How GCHQ built on a colossal secret
- Published
During World War Two, Britain led the world in its creation of machines that excelled at cracking codes used by its enemies.
Messages scrambled using the Enigma machine were cracked by devices largely designed by maths genius Alan Turing.
In addition, the Allies' preparations for D-Day were greatly helped by a pioneering computer called Colossus which helped to decipher messages passing between Hitler and his generals in hours. Without its help, reading those messages took weeks.
Colossus was kept secret for decades after the war and it is only recently that a full picture of its influence and engineering brilliance has become apparent.
Mobile data
But it was not the only code-cracking computer that Britain made. Steadily more details are emerging of the secret machines that came after Colossus and surpassed its ability to unscramble messages.
A total of 10 Colossi were made during WW2 and once hostilities ceased eight of them were broken up and the plans for them destroyed.
Two were kept and were used to help Britain's GCHQ keep cracking codes.
Bletchley veteran John Cane helped maintain the Colossi during the war and stayed on afterwards to oversee the two remaining machines move first to Eastcote in North London and then on to Cheltenham - where GCHQ is sited to this day.
Moving these delicate machines was a tense and nerve-racking experience, said Mr Cane.
"We called on the owner of an enormous crane and very gingerly the whole of this mass of switches and wiring was hoisted into the air and then lowered through a hole in the roof and then planted safely on the floor," he said.
Mr Cane told the BBC that the two Colossi, dubbed "Red" and "Blue", were extensively modified after 1945 to make them less prone to breaking down and to make it easier to input data.
Blue was kept true to its original purpose of targeting messages scrambled with the Lorenz enciphering machine that some nations were still using long after the war ended. The remaining machine, Red, was changed to be more general so it could be used against other targets.
But GCHQ's work on special-purpose machines did not stop with Colossus, said Mr Cane.
Between the end of WW2 and the early 1960s engineers at GCHQ finished work on machines called Aquarius and Robinson whose development had started in the huts at Bletchley. They also brought into being others called Colorob, Dragon, Johnson and Oedipus.
Modern mainframes
Prof Simon Lavington who has written extensively about early British computers said Oedpius was "quite a machine" in that it was probably faster and used more online storage than almost any other computer in existence at the time.

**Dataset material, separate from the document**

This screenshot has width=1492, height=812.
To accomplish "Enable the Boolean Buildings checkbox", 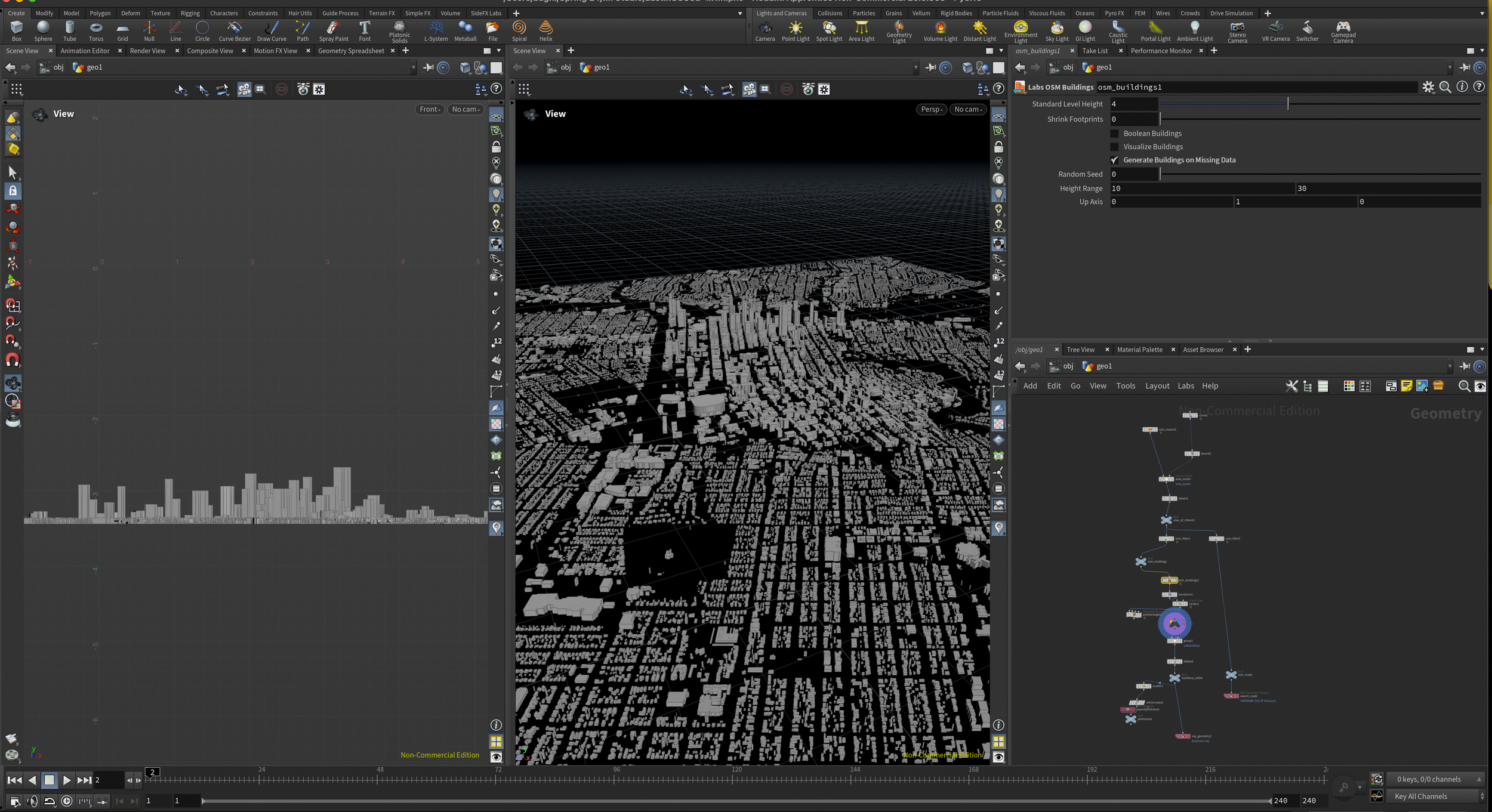I will 1114,133.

It was one of the first to properly deserve the name of "supercomputer".
The first three letters of the machine's name, OED, gave a clue to its use, said Prof Lavington, in that it had a large dictionary at its core and was used to look up and compare words and phrases. It is thought this was used to target messages scrambled with systems that did not rely on machines to encrypt them.
Unfortunately the secrecy surrounding the machines had its downsides, said Mr Cane.
"What I do remember about Oedipus was that the two halves of the machine were built by two separate companies," he said, "and when they came to join them up they found that the interfaces did not match."
Despite this, GCHQ was a real centre of computer development and innovation, said Prof Richard Aldrich from the University of Warwick who wrote an unofficial history of the agency.
GCHQ's development of special purpose machines largely ended in the 1960s as powerful general purpose computers became available. As a result the development focus switched from hardware to software, said Prof Aldrich. Additional pressure to use such machines was added by the close relationship developing between UK and US spying agencies.
"Because essentially the story of GCHQ is that they wanted to co-operate with the US so they were pretty much the only government organisation that was allowed to buy IBM mainframes," he said. Other departments were mandated to buy from the government-backed computer company ICL in a bid to preserve home-grown technology.
GCHQ was also probably one of the first places in the UK to get a Cray supercomputer, he added.
That relationship with the US led GCHQ to become a place to store the huge amounts of telephone call data that American intelligence agencies were scooping up. This helped to cement the close relationship between GCHQ and the Post Office. For instance, he said, the two collaborated extensively on ways to automatically recognise who is talking during a phone call.
"It's not just about code-cracking," said Prof Aldrich. "Computerisation is fundamental to everything GCHQ does."